Rohmaterial richtig vorbereiten
Rohmaterial richtig vorbereiten für den Cutter: Die Checkliste, die dir Zeit und Geld spart
Du hast stundenlang gefilmt und willst jetzt das Beste rausholen? Wie du dein Material an deinen Cutter übergibst, entscheidet mehr über das Ergebnis, als viele denken. Hier ist meine Checkliste aus der Praxis, damit dein Schnitt schneller läuft und am Ende ein besseres Video steht.
Warum die Vorbereitung so viel ausmacht
Der Schnitt fängt nicht am Schnittplatz an, sondern schon bei dir. Gut vorbereitetes Rohmaterial spart mir als Cutter Zeit, und diese Zeit steckt am Ende in deinem Video statt im Sortieren von Dateien. Kurz gesagt: Je klarer dein Material, desto mehr fertiger Content kommt bei gleichem Budget dabei raus.
Das Gute ist, du brauchst dafür kein Technikstudium. Ein paar einfache Handgriffe reichen schon.
Die Checkliste: So übergibst du dein Material richtig
1. Alles an einem Ort sammeln
- Leg alle Videos, Fotos, Musik und Logos in einen zentralen Ordner.
- Nichts vergessen, was ins Video soll: Intro, Outro, Einblendungen, Grafiken.
- Nutz einen Cloud-Dienst, mit dem sich große Dateien leicht teilen lassen.
2. Sinnvoll benennen und sortieren
- Gib den Dateien Namen, die etwas sagen, statt „IMG_0423″.
- Bau eine einfache Ordnerstruktur, zum Beispiel nach Drehtagen oder Szenen.
- Sortier klare Fehlaufnahmen vorher aus, aber nur die eindeutigen.
3. Ton getrennt mitliefern
- Wenn du ein extra Mikro benutzt hast, gib die Tonspur separat mit.
- Sag mir, welche Musik du dir vorstellst oder ob du eine Lizenz dafür hast.
4. Sag mir, wo du hinwillst
- Für welche Plattform ist das Video? YouTube, Reel und TikTok schneide ich unterschiedlich.
- Nenn mir die ungefähre Wunschlänge.
- Schick mir ein, zwei Beispielvideos, deren Stil dir gefällt.
- Sag mir die Kernbotschaft in einem Satz. Was soll hängen bleiben?

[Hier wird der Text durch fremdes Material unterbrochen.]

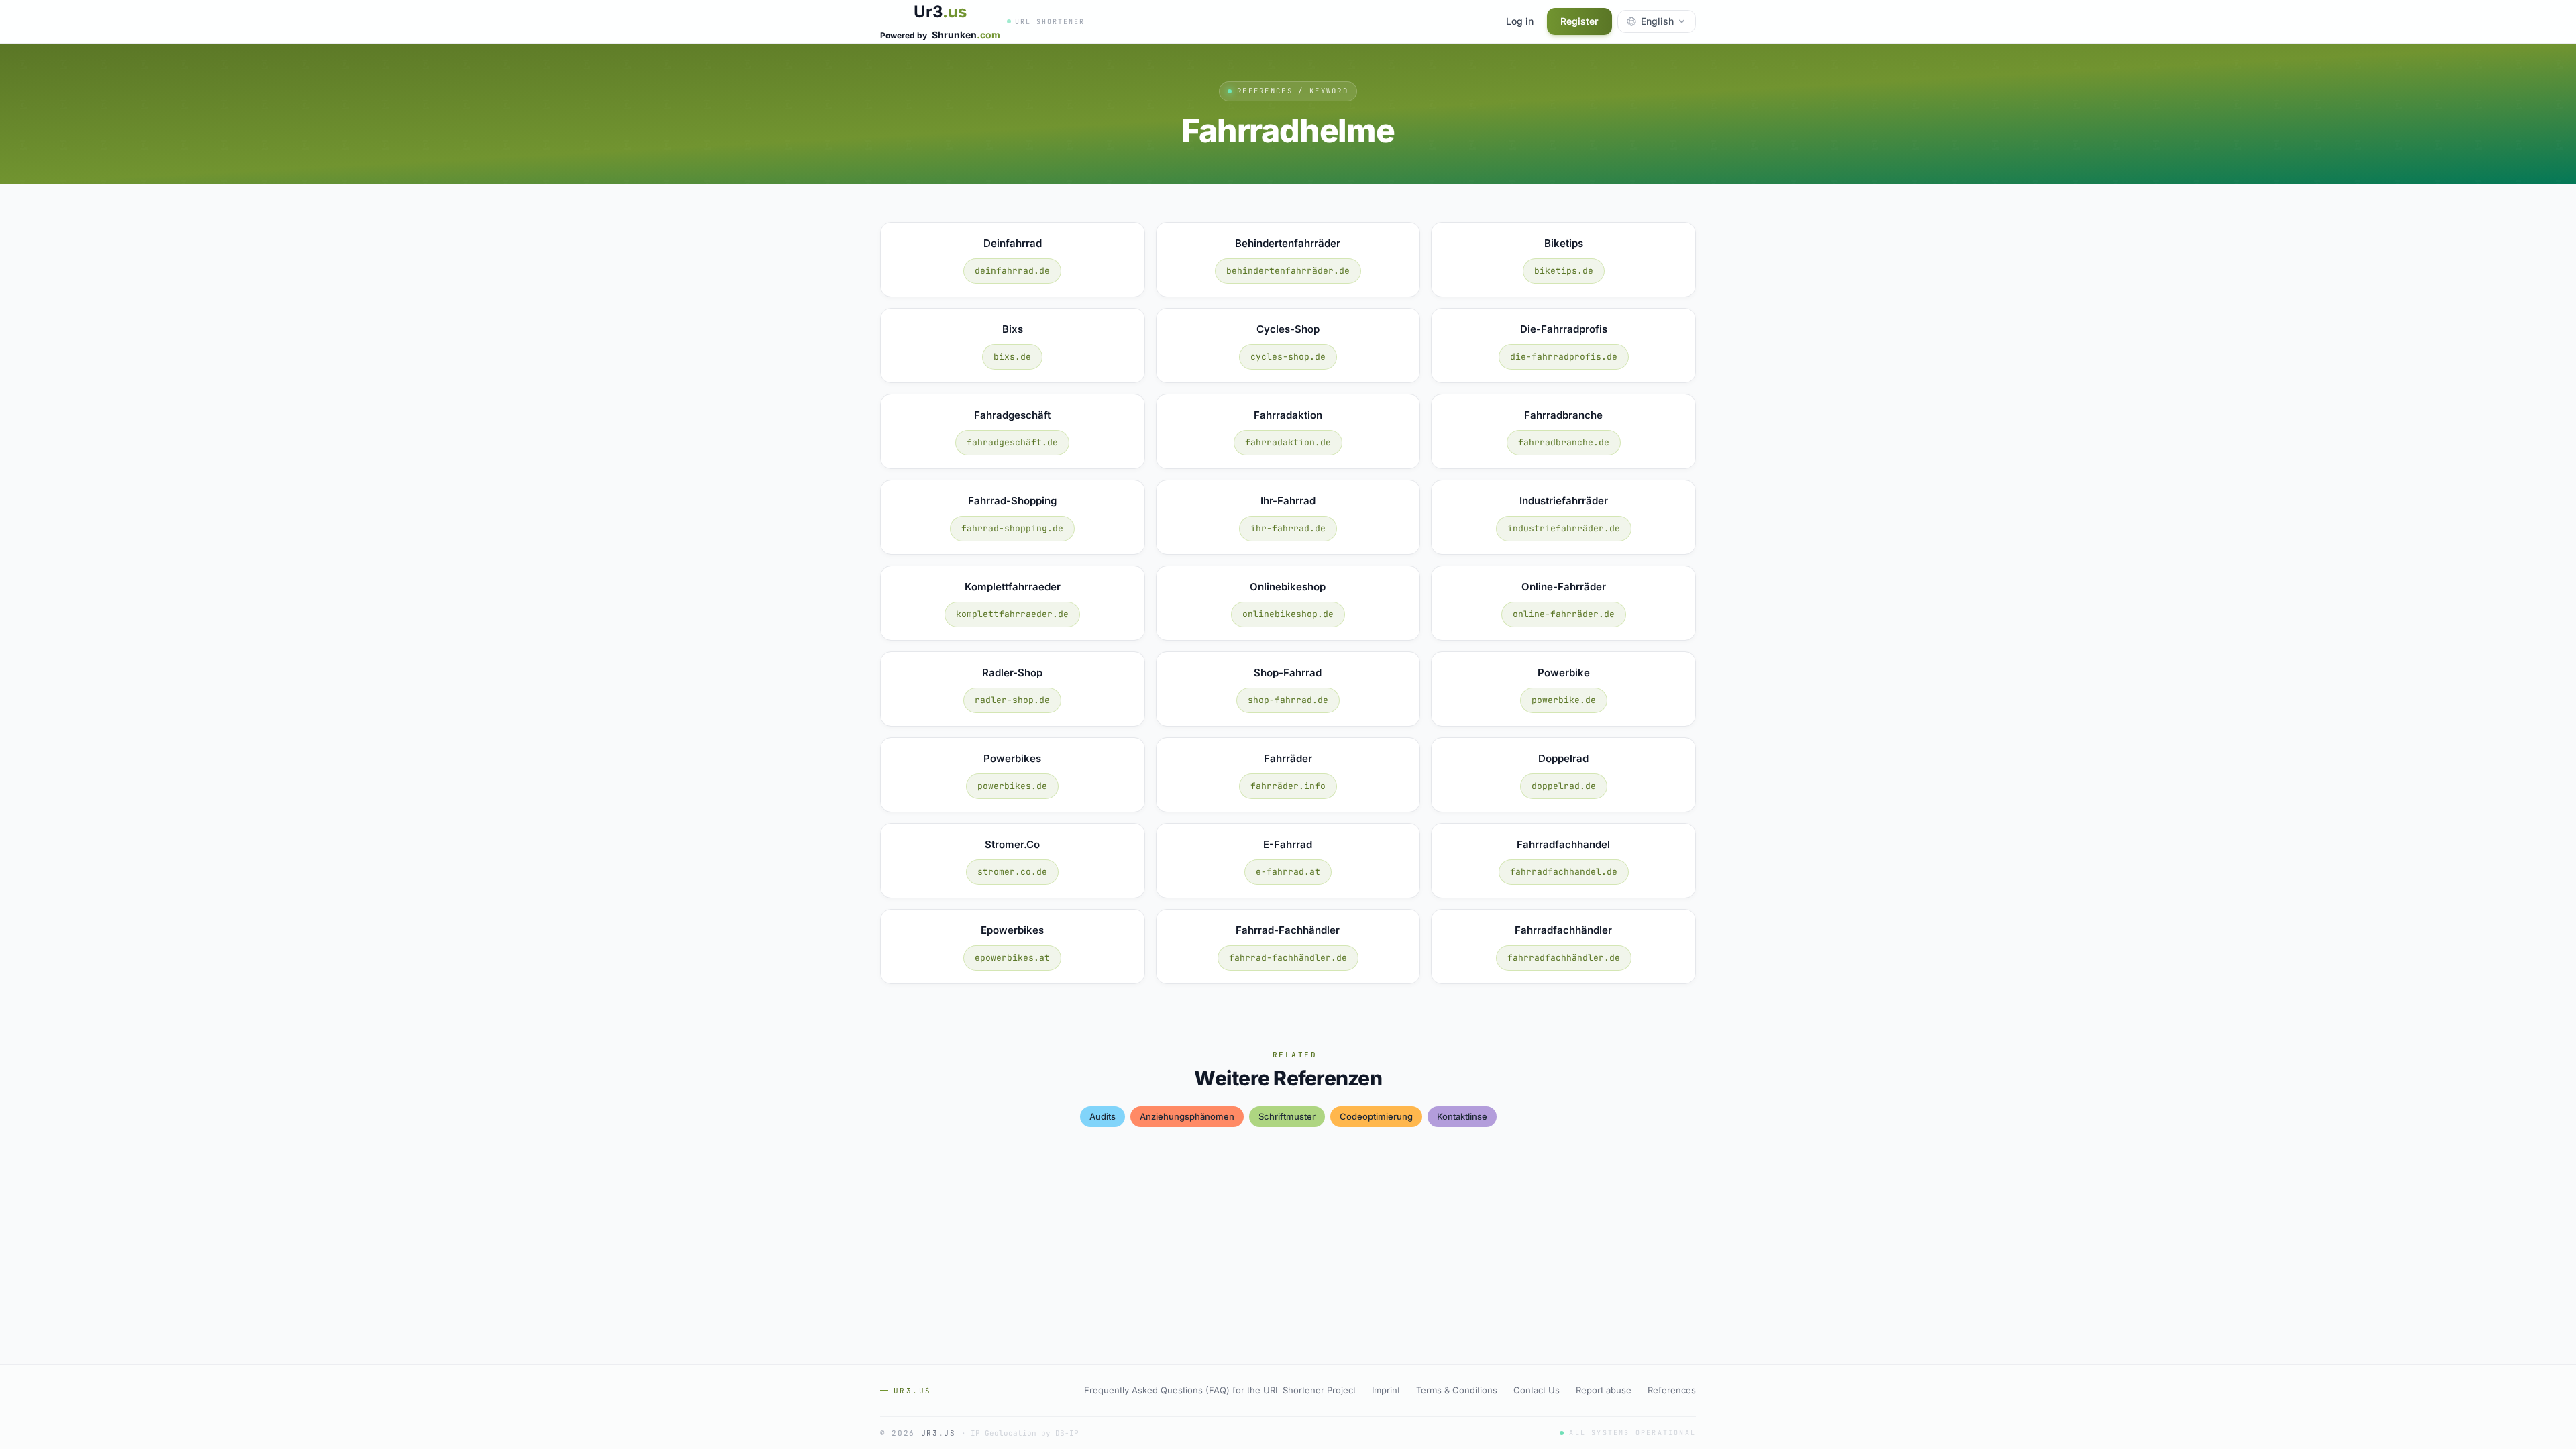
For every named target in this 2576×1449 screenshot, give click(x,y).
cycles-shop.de (1288, 356)
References (1672, 1390)
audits (1102, 1116)
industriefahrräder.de (1563, 528)
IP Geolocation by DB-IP (1025, 1433)
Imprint (1386, 1390)
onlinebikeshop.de (1288, 614)
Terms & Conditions (1456, 1390)
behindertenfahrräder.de (1288, 270)
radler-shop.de (1012, 700)
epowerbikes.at (1012, 957)
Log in (1520, 21)
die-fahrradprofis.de (1563, 356)
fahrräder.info (1288, 786)
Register (1579, 21)
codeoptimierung (1376, 1116)
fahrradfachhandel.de (1563, 871)
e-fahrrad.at (1288, 871)
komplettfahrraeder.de (1012, 614)
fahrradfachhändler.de (1563, 957)
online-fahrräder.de (1564, 614)
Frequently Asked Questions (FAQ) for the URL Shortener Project (1220, 1390)
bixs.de (1012, 356)
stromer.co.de (1012, 871)
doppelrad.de (1564, 786)
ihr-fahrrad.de (1288, 528)
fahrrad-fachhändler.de (1288, 957)
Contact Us (1536, 1390)
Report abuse (1603, 1390)
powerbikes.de (1012, 786)
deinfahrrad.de (1012, 270)
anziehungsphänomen (1187, 1116)
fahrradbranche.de (1563, 442)
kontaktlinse (1462, 1116)
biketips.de (1563, 270)
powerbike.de (1564, 700)
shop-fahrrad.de (1288, 700)
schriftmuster (1287, 1116)
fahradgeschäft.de (1012, 442)
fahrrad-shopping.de (1012, 528)
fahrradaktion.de (1288, 442)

Diese Fehler kosten am meisten Zeit
- Alles unsortiert abliefern: Ein großer Berg aus hunderten Clips ohne Struktur. Da geht die meiste Zeit fürs Suchen drauf, nicht fürs Schneiden.
- Kein Ziel nennen: Ohne klare Botschaft wird aus gutem Material trotzdem ein durchschnittliches Video.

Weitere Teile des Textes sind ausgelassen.